In this issue we are discussing if we should reduce the buffer limit for Rustls streams from the default 64kb to 16kb.
I am using Apple Instruments to profile if there actually is a performance improvement when reducing it to 16kb. I have used Blackfire to profile PHP projects before, but I am not sure how to analyze these profiling runs for Rust projects.
What I did was a cargo build --release multiple times for both a buffer of 64kb and 16kb. Then I did multiple runs in Apple Instruments.
Profiling is for finding the cause of poor performance. When you have two implementations and you want to pick one that performs better, you need to do benchmarking, not profiling.

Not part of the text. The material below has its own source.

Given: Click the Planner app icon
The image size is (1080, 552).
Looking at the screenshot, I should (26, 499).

Thanks for your reply, I tried benchmarking using criterion and cargo bench. But the results are still hard to interpret. Running the same benchmark multiple times (without change in buffer size) yields results from 150ms runtime to 350ms runtime.
IG there are too many different components influencing the runtime making it too hard to isolate the performance difference regarding a smaller buffer size.

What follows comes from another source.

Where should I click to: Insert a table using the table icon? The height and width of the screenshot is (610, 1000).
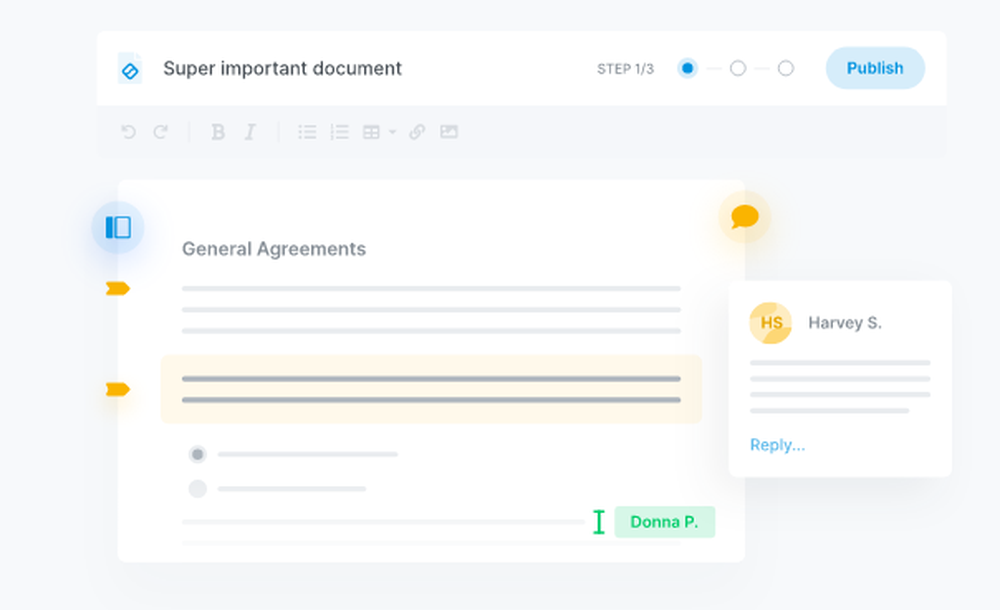370,131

The difference between 64kb and 16kb probably would be subtle, but how to even detect subtle performance improvements?
You have a science experiment, where the data is noisy. You want to determine whether a change produces a statistically significant result. The general process is to choose an experiment (the benchmark), run the experiment N times with the baseline version and N times with the changed version and calculate how likely it is that you see the results for the changed version by chance. You can do this for example using a T test, where you are looking for a result with a small p value.
The more variance in results from experiment runs (eg. due to a "noisy" environment), the bigger a change will be needed to "prove" a beneficial impact, in the sense that it is sufficiently unlikely to have happened by chance.

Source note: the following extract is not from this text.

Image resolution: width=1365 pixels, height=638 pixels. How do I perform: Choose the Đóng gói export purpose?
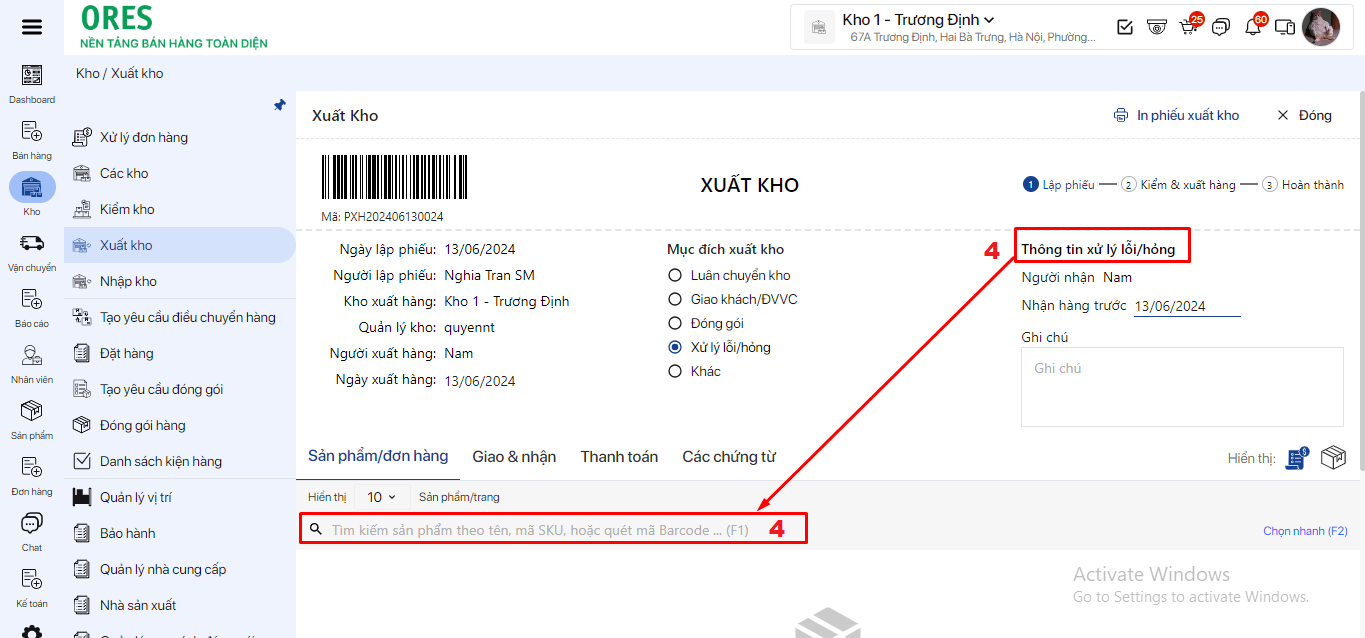click(675, 324)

As for how to deal with noise, you can:
Try to devise ways to run the code in a "quieter" environment (eg. a system or virtual machine with less activity happening in it). A server running in a well-isolated cloud environment might work. The simplest version of this is to just close all other running programs, especially large ones like Chrome/Electron, Docker etc.
Reduce the scope of the system under test. Often a micro-benchmark is devised which tests just a changed function.
Make the experiment itself more extreme (larger inputs, files etc.) to amplify any differences in behavior
Run the experiment more times to increase your sample size.
There are many reasons for this. In addition to what @robertknight mentioned, your CPU might be running at varying clock frequency depending on how hot it is, or how long the hardware is allowed to run at max turbo. This is especially true on laptops, but even desktops will do this.
When benchmarking, I recommend disabling power saving features but also disabling turbo frequency. How to do this will vary between OSes as well as CPU vendor (e.g. AMD vs Intel). I have some scripts for this on x86-64 Linux, but you mentioned MacOS in your post, and I have no clue about how to do such things there, you would have to do your own research.
(None of that applies to virtual machines of course, if you are CPU bound you really need to do this on real hardware to get useful values.)
How to do this will vary between OSes as well as CPU vendor (e.g. AMD vs Intel). I have some scripts for this on x86-64 Linux, but you mentioned MacOS in your post, and I have no clue about how to do such things there, you would have to do your own research.
On my final Intel Mac I found that variability between benchmark runs was sometimes significant and I don't know of an "easy" way to disable frequency scaling there, certainly not compared to Linux systems. The main mitigations I used were keeping the system generally quiet and allowing for a longer warmup time in benchmarks or collecting more samples.
On my M3 Mac however (5 P cores, 6 E cores) I've found this is much less of a problem, with benchmark runs often being very consistent.